I snorted. “Why not make it five, you clingy son of a bitch.”
“In that case, I’m already outside your window. Open up.”
I glanced out my window, only to gasp. “Oh my God.”

Strong friendships and laughter. Deep-rooted connections and passionate love. Unforgettable sibling bonds and group gatherings that make you tear up every time they are together. These books make your heart soar and your soul rejoice. They warm you up from the inside out and they make you smile like a loon. They give you butterflies no matter how hard you try and resist-These books own a very large chunk of my very being…and a large part of that goes to the boys. Doesn’t it always come back to a boy, in the end?

Except I totally would have, because she wasn’t a normal, average woman. She was the most precious thing in my life. I knew it was unnatural how much I relied on her to be there for me when I needed a friend, but I didn’t care. Sarah was priceless to me. I couldn’t help but be overprotective of her and snarl at any threat that came near her.

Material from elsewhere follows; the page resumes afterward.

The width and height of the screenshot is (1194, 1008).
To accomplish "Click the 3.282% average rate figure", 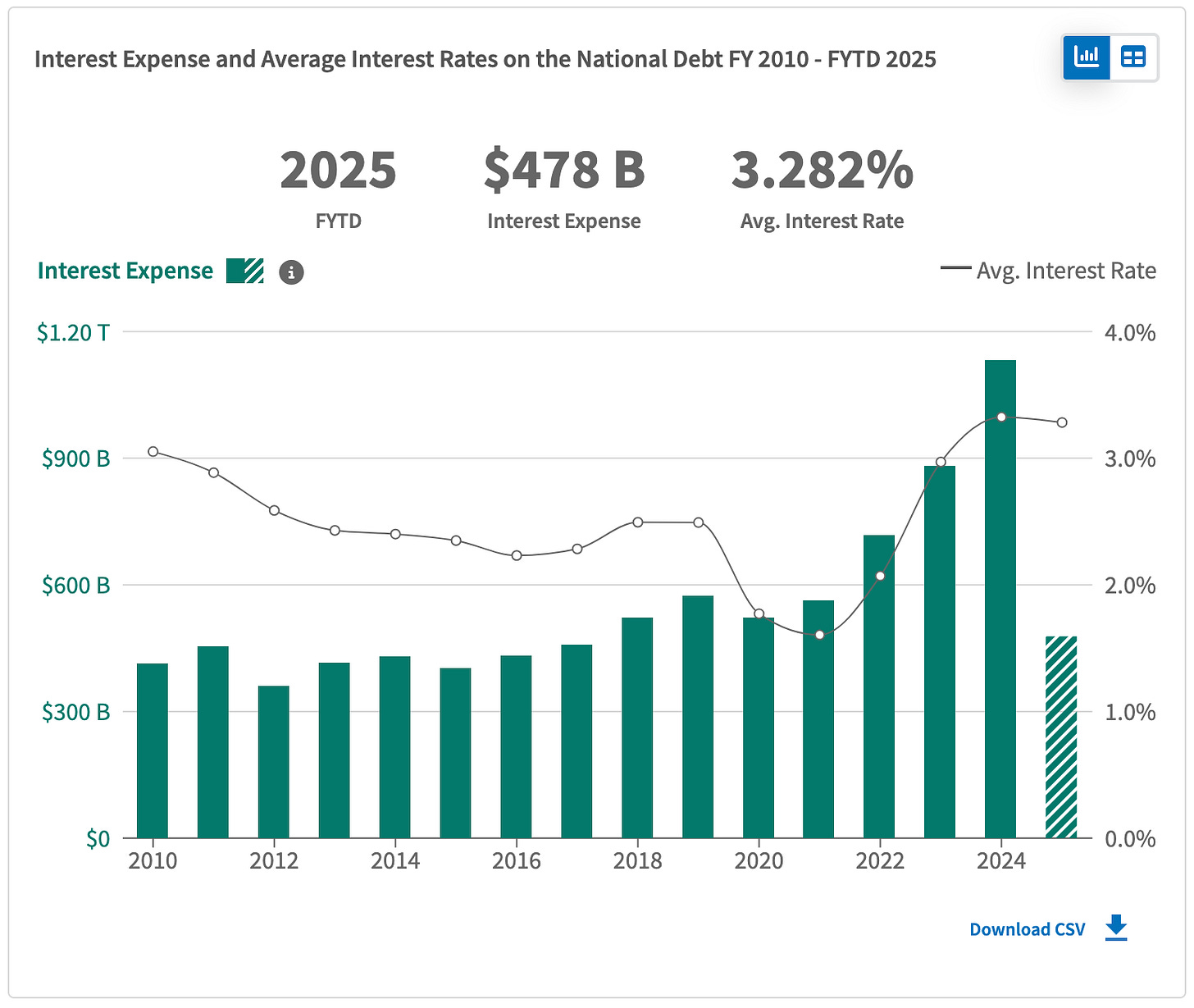I will click(823, 170).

From the moment I met the macho, womanizing Noel, my heart was claimed. I mean….Yeah, the cheese was almost unbearable (Didn’t rate this one a five, but I decided after a month with it at a three that I thought about it way too much for it to be any less than four) and I remember rolling my eyes a lot…but after I finished I just remember not being able to move on. I couldn’t stop thinking about him. And what’s worse, he made me curious about a genre I’d long since written off. I mean, he cried and fell hard for this woman he cherished, for fuck’s sake.

Pain wound so tight through my chest I could barely breathe. The one thing I could never handle was her tears. She rarely cried, so when she finally allowed them to fall, it was that much more devastating to me. Helpless frustration roared through me until I wanted to pound my fist against my truck.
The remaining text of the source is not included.